**** Given information

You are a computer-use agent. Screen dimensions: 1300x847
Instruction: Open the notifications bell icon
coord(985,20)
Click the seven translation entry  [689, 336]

********
**** Given information

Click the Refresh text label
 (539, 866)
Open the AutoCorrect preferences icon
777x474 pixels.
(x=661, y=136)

********
**** Given information

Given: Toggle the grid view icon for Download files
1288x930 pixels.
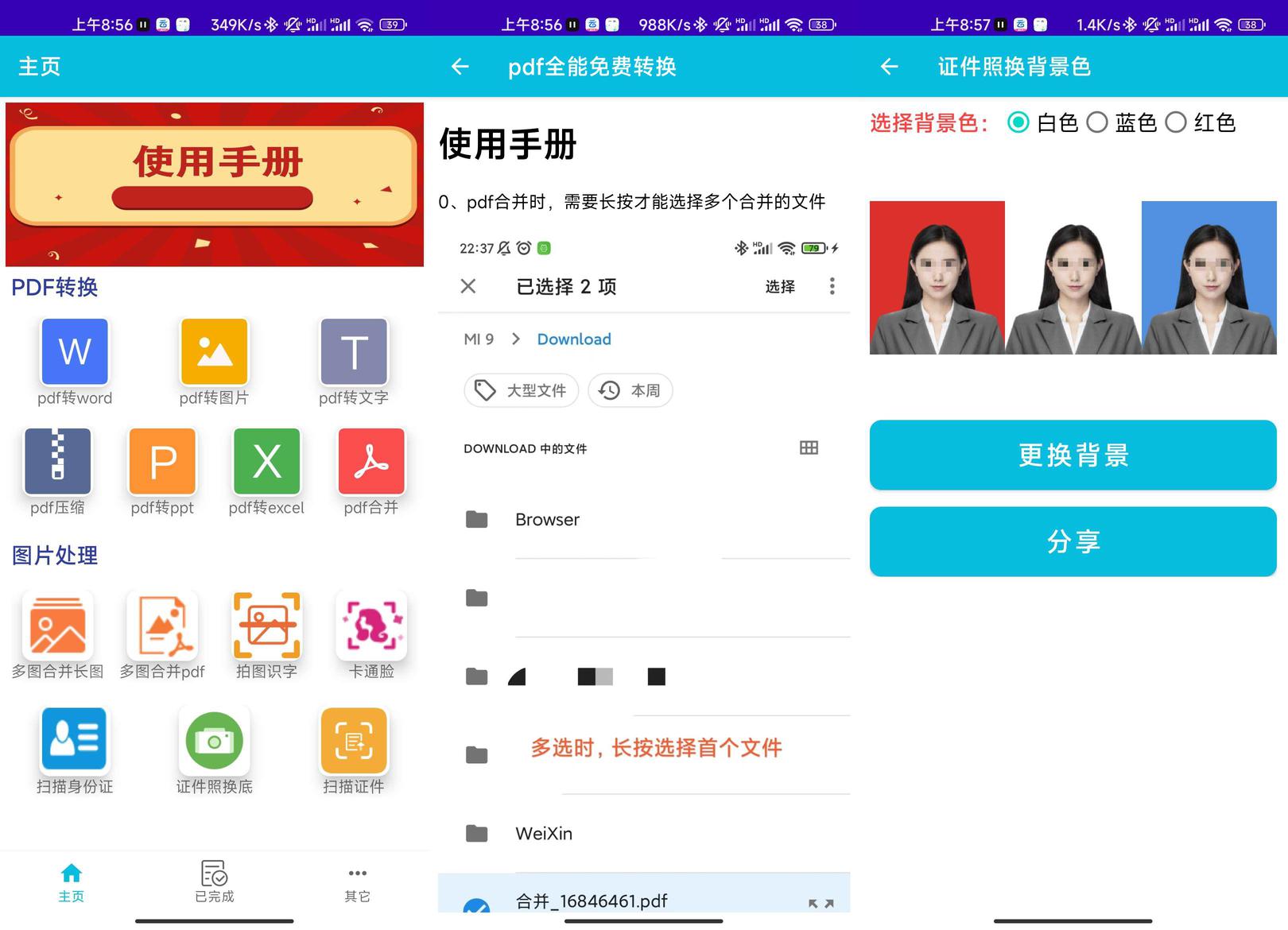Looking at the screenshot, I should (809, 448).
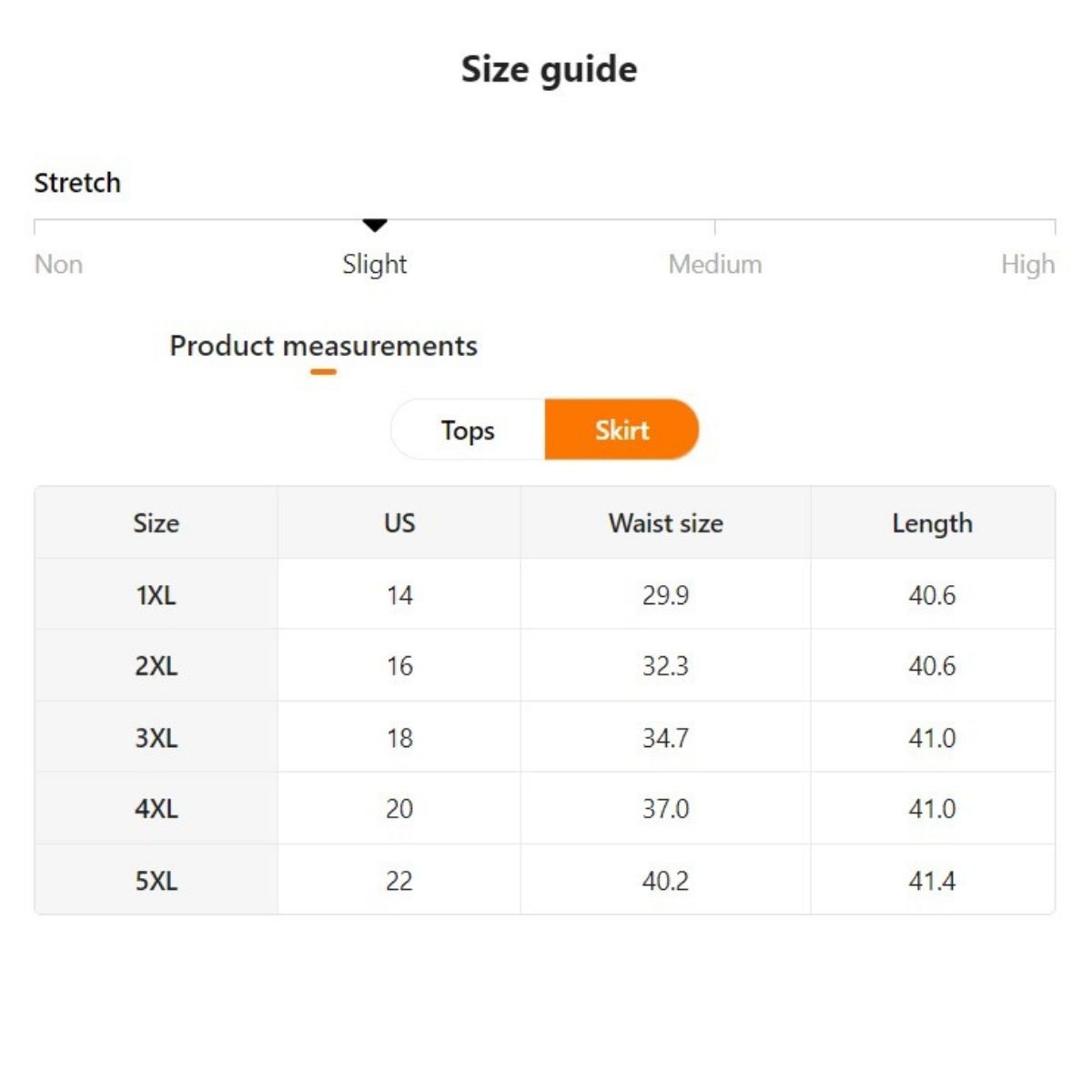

********

Exercise objective: Lines to set down from above: the line with "You are a computer-use", the line with "Click the seven", and every line between, each exactly as written.

Task answer:
You are a computer-use agent. Screen dimensions: 1300x847
Instruction: Open the notifications bell icon
coord(985,20)
Click the seven translation entry  [689, 336]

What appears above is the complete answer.